Main current position is not set

  • Joined: 2016
  • Items posted: 0
  • Profile views: 128

About

Summary

I have done my PhD at the European Bioinformatics Institute (EMBL-EBI, Cambridge, UK) and the
University of Cambridge, UK. I have pursued my postdoctoral studies at the Institut Cochin (Paris,
France) and the University of Malta.

Through my experiences, I have studied fundamental phenomena of cellular mechanisms and molecular biology. I have also contributed to translational projects at various stages of maturity; I analysed transcriptomic data along with other types of omics and clinical data to identify possible novel drug targets or possible patient subgroups (TargetID project) or to identify new biomarkers that are currently going through clinical testing for efficiency testing as clinical diagnostic tools (Myestrom project). I have taught and helped to design transcriptomics experiments. I have developed several tools, packages, and a pipeline. I have also gained end-to-end development skills from shiny server logic to easy-to-use interfaces for biologists (e.g. SnRNAseq self-service).


I wish to contribute to innovative research projects by leveraging my abilities to analyse, integrate, and
visualise massive quantities of data from various sources and technologies.

Positions

Postdoctoral Researcher in Bioinformatics May 2021 - Apr 2023

From Gamets to Birth, Institut Cochin

My work explores Institut Cochin gene expression and regulation at the maternal-fetal in human and mouse as a part of the Myestrom ANR project. I have applied the cellranger pipeline (installed on the IFB core cluster) on the raw fastq files generated from 10x Genomics’ single-nuclei RNA-seq sequencing of choriodecidua and placenta samples. I have then analysed and compared the gene expression between C-section and vaginal delivery with Seurat and muscat. I have identified differentially expressed genes, new markers and characterised new cell types. I have also determined each nucleus’s initial donors (maternal or foetal) with Souporcell and then explored cell-cell communication with CellPhoneDB and NicheNet, which resulted in hypothesising new mechanisms.
For this highly exploratory work, I have designed and generated various visualisations.
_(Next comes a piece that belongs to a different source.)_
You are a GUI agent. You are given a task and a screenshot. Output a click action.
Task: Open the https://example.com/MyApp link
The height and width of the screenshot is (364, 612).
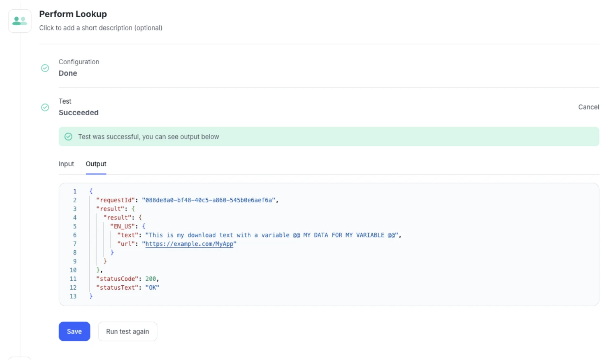coord(189,244)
To save time, I have forked previous R packages to modify the code or completely implement new functionalities, e.g. UpSetR and ShinyCell. Further, with the latter package, I have created SnRNAseq self-service, a portable shiny application (based on the PortableApps framework) to overcome the lack of an appropriate shiny server.


I have contributed to interpreting the results, drafting publications, and providing bioinformatics support
and insights to the team, which mainly comprises wet-lab biologists. I have worked effectively bridging
the gap between bioinformatics and wet lab biology. During my mission, I presented my work at
conferences and have participated in public outreach programmes such as supervising two ”Apprentis
Chercheurs”.

Research Support Officer III in Bioinformatics Feb 2021 - Dec 2022

Centre for Molecular Medicine and Biobanking, University of Malta

My work was part of the TargetID project, which is an extensive effort to identify potential targets for
Malta treatments and means of identifying people more at risk. Within this project, I have re-analysed public data from COVID-19 patients. I have also performed the primary and secondary analyses of about 1000 blood samples, comprising cases, relatives and controls. These blood samples were collected, along with many other phenotypic and other biological measurements, during a previous project about Maltese Acute Myocardial infarction (MAMI).


I have designed and implemented a high-throughput RNA-Seq data analysis pipeline leveraging
high-performance computing infrastructure (SLURM) to allow large-scale data processing. My pipeline
relays on snakemake with shell, R, and python and uses conda environments. I have collaborated with biologists and geneticists to identify potential problems, improve workflows, and optimize data analysis.


I have also developed and maintained a shiny server to ease biologists’ visualisation of the transcriptomic data and its interpretation. Our multidisciplinary team collaboration has highlighted possible disease-causing mutations (ongoing validation).


I have trained and mentored junior bioinformaticians and predoctoral students during my mission. I
I have also prepared materials to present findings at international conferences and developed and taught training materials for various concepts and bioinformatics tools.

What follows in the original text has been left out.